Picturing Passion: Artists Interpret the Penitente Brotherhood
Santa Fe, NM
Gene Kloss (1903-1996) and her husband Phillips Kloss (1902-1995) traveled between Berkeley, California, and Taos, New Mexico, for 20 years before settling in Taos in 1945. They lugged her etching press back and forth until it found its permanent home in Taos. Among the many aspects of the culture of northern New Mexico that fascinated them were the ceremonies of Hermanos de la Fraternidad Piadosa de Nuestro Padre Jesús Nazareno (Brothers of the Pious Fraternity of Our Father Jesus of Nazareth) or, the Penitente Brotherhood. They lived near one of the group’s meeting houses or moradas but were careful to observe their activities only from afar.
The Brotherhood has been dedicated to doing good works in the community since its founding in the 1790s. Their private rituals, however, have invited sensational stories about their content.
Kloss recalled having witnessed a nighttime processional. “We were awakened by this weird minor song accompanied by a little fife.
It was a windy night. The trees were blowing. There was a moon going in and out of dark clouds and a group came up the road with a torch. Their voices grew louder and then they went into the moradas.” In the same 1964 oral history interview with the Archives of American Art, the Smithsonian Institution, she recalled that on a Good Friday “we saw the fires near us, and they sent one of their number down by our little house with a ratchet—the devil chaser that went clackety-clack around—to admonish us to stay put.”

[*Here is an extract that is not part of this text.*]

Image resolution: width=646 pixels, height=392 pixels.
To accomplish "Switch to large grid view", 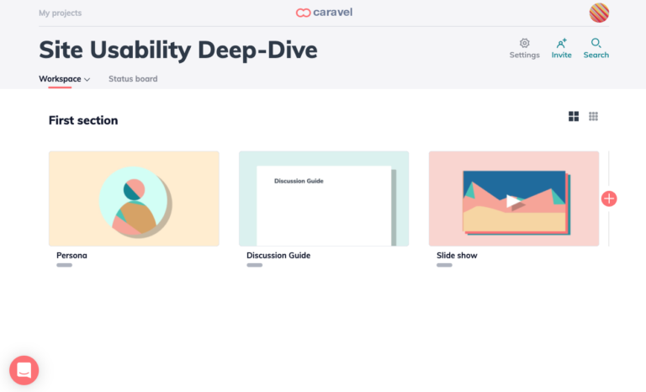I will pyautogui.click(x=574, y=116).
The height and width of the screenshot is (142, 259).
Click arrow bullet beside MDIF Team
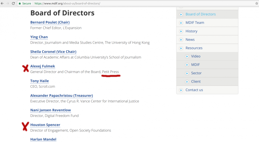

Her etchings, Penitente Good Friday, 1936, and Penitente Fires, 1939, are in the exhibition, Picturing Passion: Artists Interpret the Penitente Brotherhood, at the New Mexico Museum of Art through August 16.
Before the Klosses began visiting Taos, William Penhallow Henderson (1877-1943) painted Holy Week in New Mexico, 1919. He and his wife, Alice Corbin (1881-1949), had moved to Santa Fe, New Mexico, in 1916. Henderson illustrated her book Brothers of
Light: The Penitentes of the Southwest in 1937. Holy Week depicts a Penitente procession in which one brother carries a carving of Jesus on the cross with his bloody wounds shown prominently. Following close behind are other members who are bleeding from scourging their backs to atone for their sins.
Christian Waguespack, the museum’s curator of 20th-century art, explains the exhibition “is not about the Penitente Brotherhood. It is about artists—most from outside the state— and how they have interpreted this uniquely New Mexican phenomenon in their work. As with any interpretation, the imagery these individuals produced was skewed by their own perceptions and backgrounds. Because of this, it is important to note that this is an exhibition about artists’ responses to and interpretations of their own experiences and ideas about the Penitente Brotherhood, not an exhibition about the Brotherhood itself. Picturing Passion explores how regional artists have been inspired by moradas, Penitente
processions, traditions and material culture as source material for their work, scant and superficial as it may have been.”